Expert Tips for Perfect Protein Chicken Enchiladas
- Warm Tortillas: Ensure tortillas are warmed before filling to prevent cracking; wrap them in damp paper towels and microwave for moisture retention.
- Adjust Sauce Thickness: Create a smoother creamy white sauce by starting with less milk; you can always add more if needed for a desirable consistency.
- Choose Fresh Ingredients: Use fresh spices and shredded cheese for the best flavor and melt quality. Avoid pre-shredded cheese, which contains anti-caking agents.
- Let Enchiladas Rest: After baking, allow enchiladas to rest for 5 minutes before serving; this helps thicken the sauce and keeps the filling intact.
- Experiment with Fillings: Feel free to mix things up by adding vegetables like spinach or beans for added nutrition and flavor in your Protein Chicken Enchiladas.
- Broil for Bubbly Cheese: If the cheese isn’t bubbling to your liking, broil for an additional minute while watching closely to avoid burning.

High-Protein Chicken Enchiladas with Creamy White Sauce Recipe FAQs
How do I select the best chicken for my enchiladas?
Absolutely! When choosing chicken, you can opt for leftover roasted or rotisserie chicken for convenience. If using raw chicken, look for fresh pieces with a pink hue and avoid any that have dark spots or an off smell. You want tender, juicy chicken that will meld beautifully with the other flavors in your enchiladas.
What’s the best way to store leftover enchiladas?
Very simple! Allow your enchiladas to cool completely before placing them in an airtight container. They store well in the fridge for up to 3 days. Just make sure they’re tightly sealed to keep them fresh!
Can I freeze my enchiladas for later?
Yes! To freeze your enchiladas, wrap them tightly in plastic wrap and place them in an airtight container. They can last for up to 3 months in the freezer. For the best results, I often freeze the creamy white sauce separately to maintain texture. When ready to enjoy, thaw overnight in the fridge and reheat in the oven.
What should I do if my white sauce turns out too thick?
If your sauce is thicker than desired, no worries! Simply whisk in a little more milk, one tablespoon at a time, until you reach your preferred consistency. You can also heat it gently on the stove while stirring to help loosen it up.
Are there any dietary considerations for these enchiladas?
Definitely! If you’re preparing these enchiladas for someone with allergies or dietary restrictions, be mindful of the ingredients. Substitute Greek yogurt with dairy-free yogurt and use corn tortillas for a gluten-free option. Always double-check that your spices and sauces are allergen-free. Additionally, if you’re catering to someone with a dairy allergy, skip the cheese or use a dairy-free alternative.
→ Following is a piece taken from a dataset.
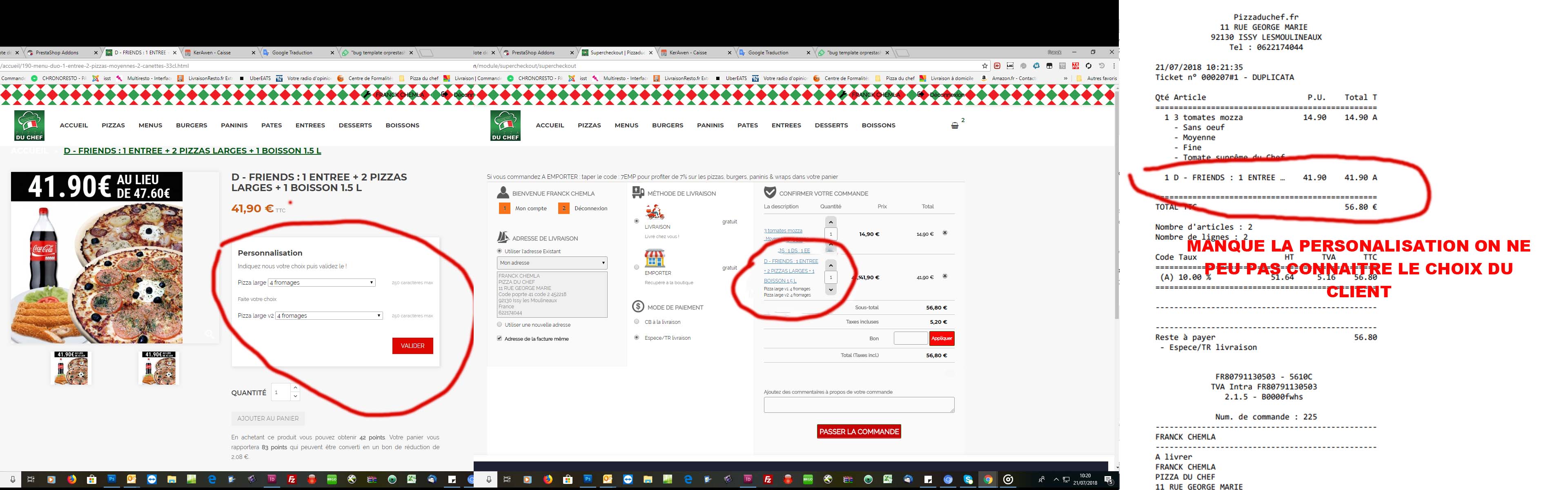
Task: Open the first Pizza large dropdown
Action: pyautogui.click(x=321, y=283)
How long do these enchiladas last in the fridge?
Your high-protein chicken enchiladas can be kept in the fridge for up to 3 days. Just make sure to store them in a well-sealed container to keep them fresh and delicious when it’s time to enjoy them again.
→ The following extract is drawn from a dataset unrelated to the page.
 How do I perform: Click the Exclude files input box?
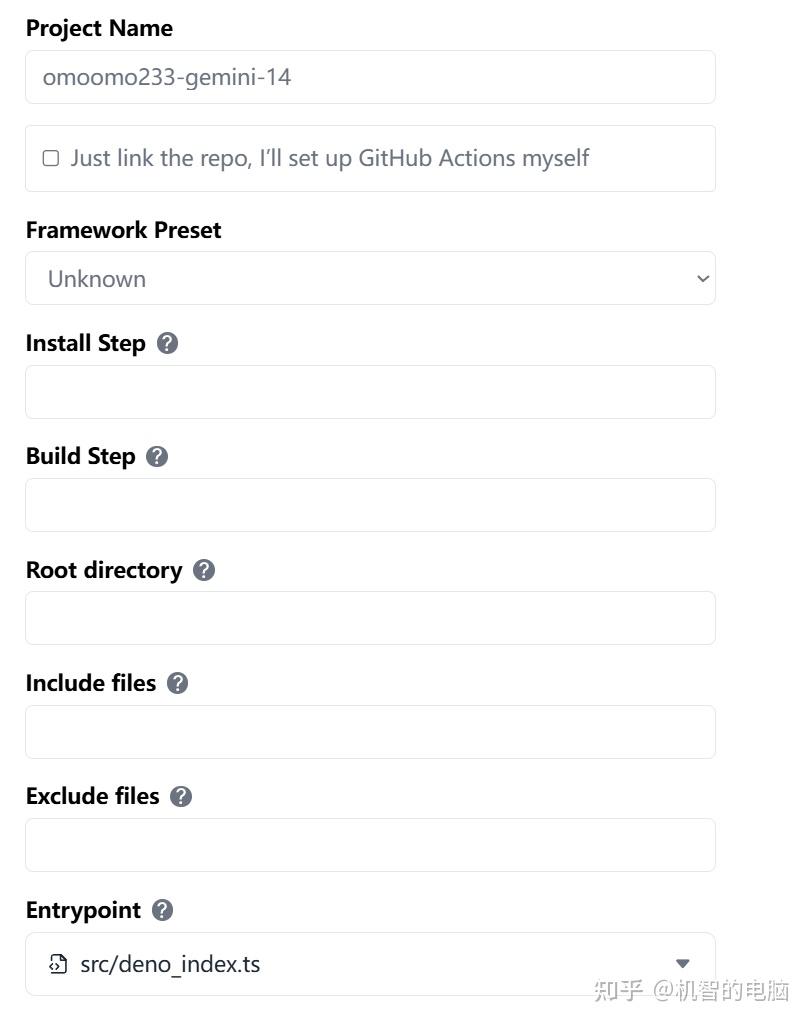pyautogui.click(x=370, y=845)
Protein Chicken Enchiladas with Creamy White Sauce Magic
Ingredients
Equipment
Method
- Preheat your oven to 375°F (190°C).
- In a mixing bowl, combine the shredded chicken, garlic powder, cumin, salt, and black pepper. Mix thoroughly.
- Warm the tortillas in a damp paper towel in the microwave for about 30 seconds to 1 minute.
- Assemble the enchiladas by laying each warm tortilla flat, placing about ¼ cup of the chicken mixture in the center, and rolling tightly.
- In a separate bowl, whisk together Greek yogurt, milk, and olive oil until smooth. Pour over the assembled enchiladas.
- Sprinkle shredded cheese over the top.
- Bake for about 20 minutes, or until bubbling and golden brown. Let rest for 5 minutes before serving.